En cierta ocasión, caminando por el centro de la ciudad, nos topamos con un grupo de jóvenes que vestían todos de negro y sus rostros eran pálidos, cual color de cera. Alejandro me preguntó:
–
¿Quiénes son? –Son los «darks», le dije.
–
¿En qué piensan? Preguntó nuevamente. –En nada, le contesté. Todo
está acabado para ellos. No hay esperanza en la vida. Por eso se visten de
negro. –¿Qué es la esperanza? Me volvió a preguntar. –Es
la certeza de que algo mejor vendrá, le dije sin titubeos, pues quería que
eso fuera parte de su vida. Y así fue, Alejandro no tuvo que reflexionar mucho
para comprender esa palabra. Inmediatamente me dijo: –Yo creo que
siempre vendrán tiempos mejores. Mi vida tiene esperanza.
Caminamos
por otras calles buscando algo que hiciera a Alejandro recordar su pasado,
hasta que por fin se nos acercaron unos niños completamente sucios. En una de
sus manos traían una bolsa con algo amarillo. Muy sonrientes nos pidieron una
moneda. Se las dimos y se retiraron. Con ellos andaban otros jóvenes en las
mismas condiciones. Alejandro me miró como preparándome para la pregunta
obligatoria: – ¿Yo hacía lo mismo antes? Mi respuesta fue
tajante. –No. Le hice ver que su físico no tenía los desgastes
provocados por la drogadicción. Al respecto tuve que hacerle ver cómo se
destruyen la vida los que caen en sus redes. –Pero ¿por qué lo hacen? Me
interrumpió Alejandro. Traté de ser claro con él y le dije que la sociedad nos
propone estilos de vida, y hace caer a algunos en esa situación.

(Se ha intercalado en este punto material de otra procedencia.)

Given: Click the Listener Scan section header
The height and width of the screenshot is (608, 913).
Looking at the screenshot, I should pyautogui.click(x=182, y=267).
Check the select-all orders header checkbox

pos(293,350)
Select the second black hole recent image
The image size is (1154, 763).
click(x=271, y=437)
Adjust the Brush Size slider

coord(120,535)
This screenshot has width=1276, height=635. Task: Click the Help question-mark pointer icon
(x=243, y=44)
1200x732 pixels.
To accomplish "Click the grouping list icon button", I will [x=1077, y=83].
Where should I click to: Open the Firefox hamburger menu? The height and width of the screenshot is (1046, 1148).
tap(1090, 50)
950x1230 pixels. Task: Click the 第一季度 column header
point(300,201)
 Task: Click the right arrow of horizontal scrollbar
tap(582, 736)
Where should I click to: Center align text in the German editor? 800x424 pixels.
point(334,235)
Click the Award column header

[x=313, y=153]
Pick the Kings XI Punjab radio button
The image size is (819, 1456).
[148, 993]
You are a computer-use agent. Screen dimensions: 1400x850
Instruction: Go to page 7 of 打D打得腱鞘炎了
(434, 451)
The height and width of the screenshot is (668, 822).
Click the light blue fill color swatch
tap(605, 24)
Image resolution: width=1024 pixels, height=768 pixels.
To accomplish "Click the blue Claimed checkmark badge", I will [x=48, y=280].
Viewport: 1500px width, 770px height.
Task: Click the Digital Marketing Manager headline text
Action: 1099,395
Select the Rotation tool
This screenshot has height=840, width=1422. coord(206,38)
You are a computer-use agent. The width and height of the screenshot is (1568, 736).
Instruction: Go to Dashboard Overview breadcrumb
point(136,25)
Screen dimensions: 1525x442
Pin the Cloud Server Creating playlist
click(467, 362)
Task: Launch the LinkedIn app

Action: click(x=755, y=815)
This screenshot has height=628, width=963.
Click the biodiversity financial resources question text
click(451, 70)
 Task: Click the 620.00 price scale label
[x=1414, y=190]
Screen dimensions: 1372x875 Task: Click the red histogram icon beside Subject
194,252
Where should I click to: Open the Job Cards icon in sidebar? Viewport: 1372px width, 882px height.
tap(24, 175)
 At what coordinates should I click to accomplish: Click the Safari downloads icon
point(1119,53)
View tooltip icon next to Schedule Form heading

El desempleo,
la corrupción, la pobreza, la explotación, la violencia y la avaricia dominan
ciertos sectores de la sociedad en los que gana el más fuerte. Y hay algunos
que no tienen fuerzas ni para defenderse, y prefieren evadir los problemas. –La
droga es lo único que los hace sentirse dueños de sí mismos y de su vida–, le
dije con pena. Alejandro no pudo dormir ese día, y al día siguiente me seguía
preguntando sobre aquellos indigentes. Fue algo difícil para él, siendo así que
no se le olvidó su pregunta inicial. ¿Quién era él?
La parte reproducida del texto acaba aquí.